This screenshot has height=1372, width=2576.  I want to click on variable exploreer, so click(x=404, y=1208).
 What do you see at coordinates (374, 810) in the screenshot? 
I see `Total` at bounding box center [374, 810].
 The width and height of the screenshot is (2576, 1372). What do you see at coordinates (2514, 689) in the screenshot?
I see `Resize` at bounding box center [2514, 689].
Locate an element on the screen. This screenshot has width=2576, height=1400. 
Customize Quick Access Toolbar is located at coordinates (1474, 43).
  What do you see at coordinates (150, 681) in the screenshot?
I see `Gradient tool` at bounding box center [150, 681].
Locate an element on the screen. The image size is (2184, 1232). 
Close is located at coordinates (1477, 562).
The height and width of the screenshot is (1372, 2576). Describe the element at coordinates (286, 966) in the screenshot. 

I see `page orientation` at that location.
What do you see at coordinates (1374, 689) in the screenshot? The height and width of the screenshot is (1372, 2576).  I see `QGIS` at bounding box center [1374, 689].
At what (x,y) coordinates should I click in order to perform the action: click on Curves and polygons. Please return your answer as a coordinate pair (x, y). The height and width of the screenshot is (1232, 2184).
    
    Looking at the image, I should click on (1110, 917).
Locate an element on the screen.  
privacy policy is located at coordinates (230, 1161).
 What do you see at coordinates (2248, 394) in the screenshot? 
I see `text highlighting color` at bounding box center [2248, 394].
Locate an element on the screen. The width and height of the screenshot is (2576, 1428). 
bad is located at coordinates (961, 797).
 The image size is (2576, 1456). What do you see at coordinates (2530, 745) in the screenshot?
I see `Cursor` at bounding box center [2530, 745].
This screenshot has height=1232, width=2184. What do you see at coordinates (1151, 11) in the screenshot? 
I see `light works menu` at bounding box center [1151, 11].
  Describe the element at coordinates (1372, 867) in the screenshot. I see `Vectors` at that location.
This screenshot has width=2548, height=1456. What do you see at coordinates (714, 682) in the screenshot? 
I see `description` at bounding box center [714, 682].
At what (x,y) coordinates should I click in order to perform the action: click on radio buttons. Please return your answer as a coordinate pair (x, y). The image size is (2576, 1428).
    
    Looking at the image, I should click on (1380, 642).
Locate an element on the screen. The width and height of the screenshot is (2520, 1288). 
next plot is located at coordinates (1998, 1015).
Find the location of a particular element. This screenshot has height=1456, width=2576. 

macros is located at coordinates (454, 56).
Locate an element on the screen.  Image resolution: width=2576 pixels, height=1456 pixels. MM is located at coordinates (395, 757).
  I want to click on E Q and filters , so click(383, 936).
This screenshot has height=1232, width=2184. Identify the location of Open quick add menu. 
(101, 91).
--*--
▶ **EXERCISE INSTRUCTIONS**
Convert the material above into a JSON list of strings with one string per line, leaving out blank lines.

▶ **TASK ANSWER**
[
  "This screenshot has height=1372, width=2576.  I want to click on variable exploreer, so click(x=404, y=1208).",
  " What do you see at coordinates (374, 810) in the screenshot? ",
  "I see `Total` at bounding box center [374, 810].",
  " The width and height of the screenshot is (2576, 1372). What do you see at coordinates (2514, 689) in the screenshot?",
  "I see `Resize` at bounding box center [2514, 689].",
  "Locate an element on the screen. This screenshot has width=2576, height=1400. ",
  "Customize Quick Access Toolbar is located at coordinates (1474, 43).",
  "  What do you see at coordinates (150, 681) in the screenshot?",
  "I see `Gradient tool` at bounding box center [150, 681].",
  "Locate an element on the screen. The image size is (2184, 1232). ",
  "Close is located at coordinates (1477, 562).",
  "The height and width of the screenshot is (1372, 2576). Describe the element at coordinates (286, 966) in the screenshot. ",
  "I see `page orientation` at that location.",
  "What do you see at coordinates (1374, 689) in the screenshot? The height and width of the screenshot is (1372, 2576).  I see `QGIS` at bounding box center [1374, 689].",
  "At what (x,y) coordinates should I click in order to perform the action: click on Curves and polygons. Please return your answer as a coordinate pair (x, y). The height and width of the screenshot is (1232, 2184).",
  "    Looking at the image, I should click on (1110, 917).",
  "Locate an element on the screen.  ",
  "privacy policy is located at coordinates (230, 1161).",
  " What do you see at coordinates (2248, 394) in the screenshot? ",
  "I see `text highlighting color` at bounding box center [2248, 394].",
  "Locate an element on the screen. The width and height of the screenshot is (2576, 1428). ",
  "bad is located at coordinates (961, 797).",
  " The image size is (2576, 1456). What do you see at coordinates (2530, 745) in the screenshot?",
  "I see `Cursor` at bounding box center [2530, 745].",
  "This screenshot has height=1232, width=2184. What do you see at coordinates (1151, 11) in the screenshot? ",
  "I see `light works menu` at bounding box center [1151, 11].",
  "  Describe the element at coordinates (1372, 867) in the screenshot. I see `Vectors` at that location.",
  "This screenshot has width=2548, height=1456. What do you see at coordinates (714, 682) in the screenshot? ",
  "I see `description` at bounding box center [714, 682].",
  "At what (x,y) coordinates should I click in order to perform the action: click on radio buttons. Please return your answer as a coordinate pair (x, y). The image size is (2576, 1428).",
  "    Looking at the image, I should click on (1380, 642).",
  "Locate an element on the screen. The width and height of the screenshot is (2520, 1288). ",
  "next plot is located at coordinates (1998, 1015).",
  "Find the location of a particular element. This screenshot has height=1456, width=2576. ",
  "macros is located at coordinates (454, 56).",
  "Locate an element on the screen.  Image resolution: width=2576 pixels, height=1456 pixels. MM is located at coordinates (395, 757).",
  "  I want to click on E Q and filters , so click(383, 936).",
  "This screenshot has height=1232, width=2184. Identify the location of Open quick add menu. ",
  "(101, 91)."
]